Stored data
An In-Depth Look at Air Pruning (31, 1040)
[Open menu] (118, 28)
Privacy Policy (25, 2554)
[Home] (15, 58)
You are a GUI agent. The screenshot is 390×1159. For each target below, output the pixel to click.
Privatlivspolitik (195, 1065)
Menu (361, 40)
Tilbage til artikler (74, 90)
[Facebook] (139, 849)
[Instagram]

# WHAT TO DO:
Copying begins at the line that holds "You are a GUI" and ends at the last line of the data above, with both included and each line kept exactly.

# ANSWER TO THE PROBLEM:
You are a GUI agent. The screenshot is 390×1159. For each target below, output the pixel to click.
Privatlivspolitik (195, 1065)
Menu (361, 40)
Tilbage til artikler (74, 90)
[Facebook] (139, 849)
[Instagram]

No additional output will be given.